◆ **EXERCISE DESCRIPTION**
Please output every line of the rows below as a numbered list, skipping blank lines and leaving out the pictures.

Source rows:
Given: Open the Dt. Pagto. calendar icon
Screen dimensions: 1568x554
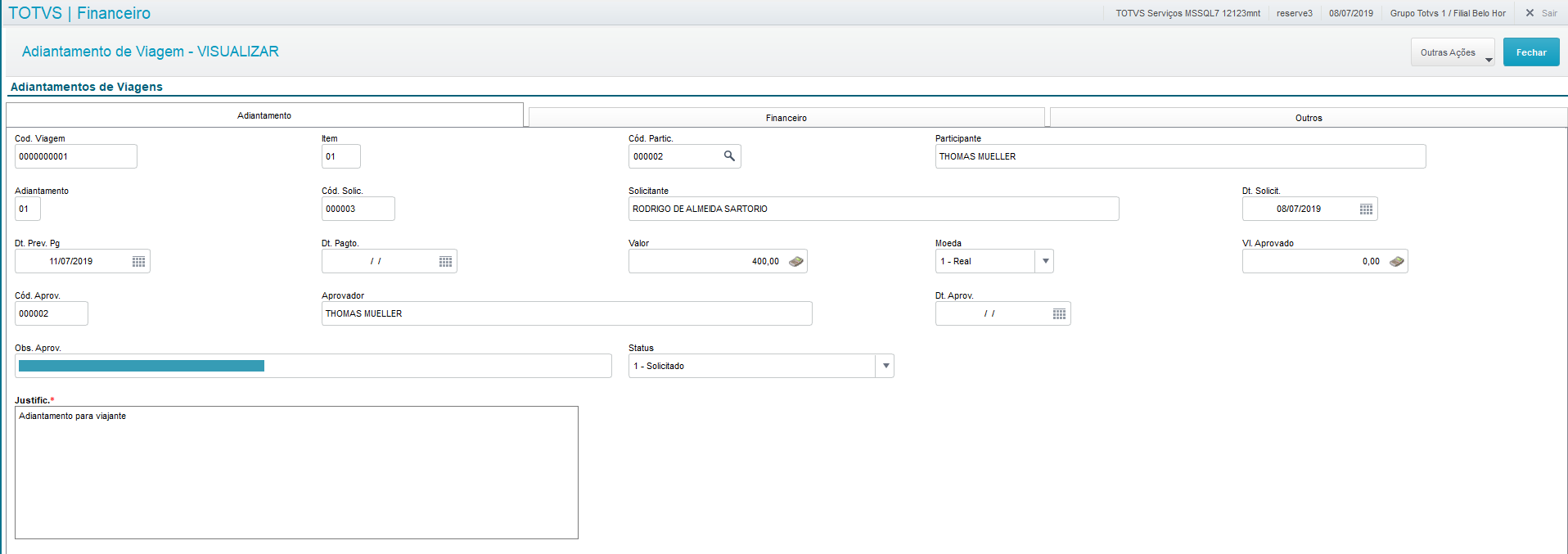Looking at the screenshot, I should point(445,262).
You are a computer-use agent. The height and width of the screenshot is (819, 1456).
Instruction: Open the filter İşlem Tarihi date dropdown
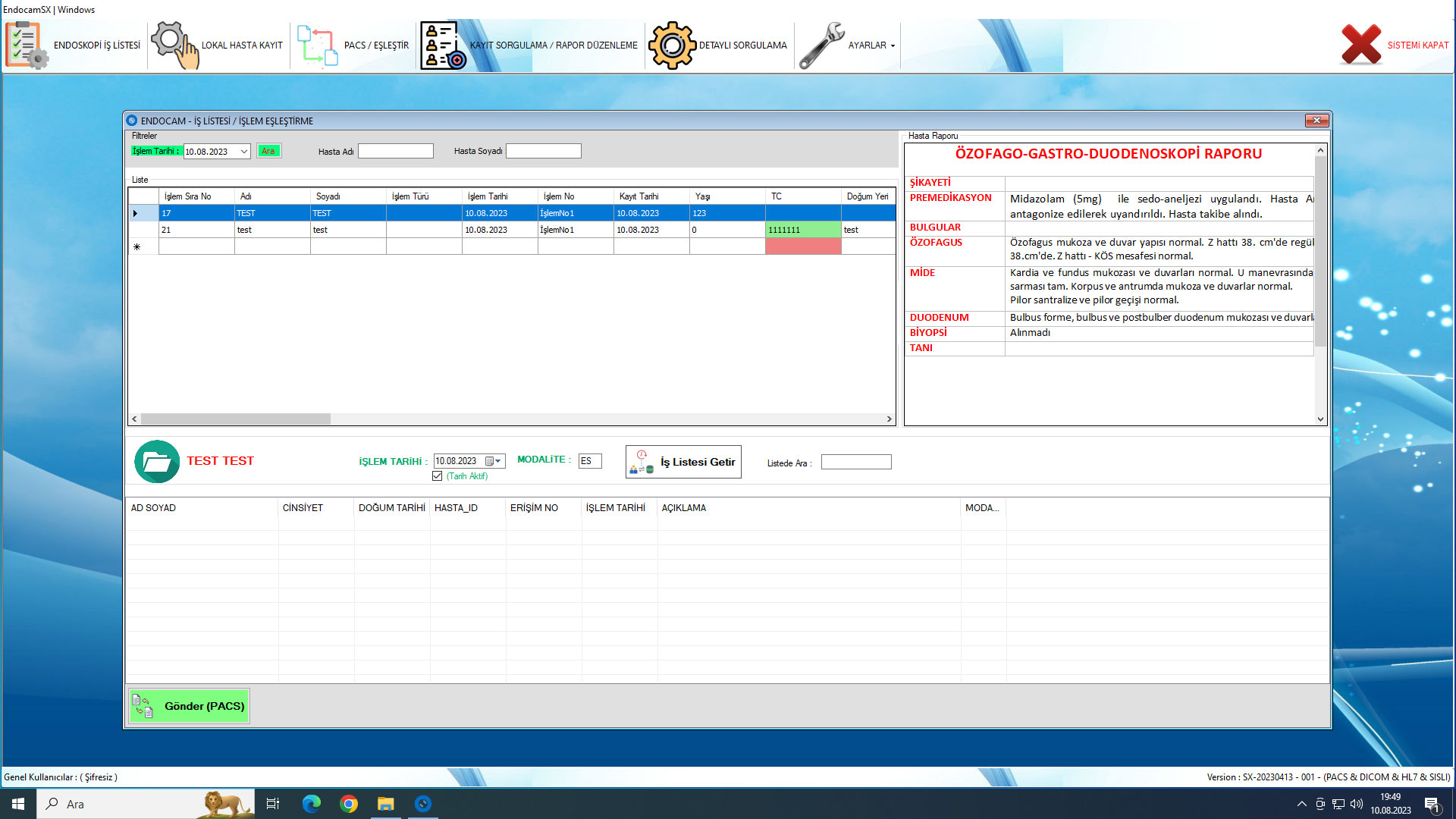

◆ **WRITTEN ANSWER**
1. Given: Open the Dt. Pagto. calendar icon
2. Screen dimensions: 1568x554
3. Looking at the screenshot, I should point(445,262).
4. You are a computer-use agent. The height and width of the screenshot is (819, 1456).
5. Instruction: Open the filter İşlem Tarihi date dropdown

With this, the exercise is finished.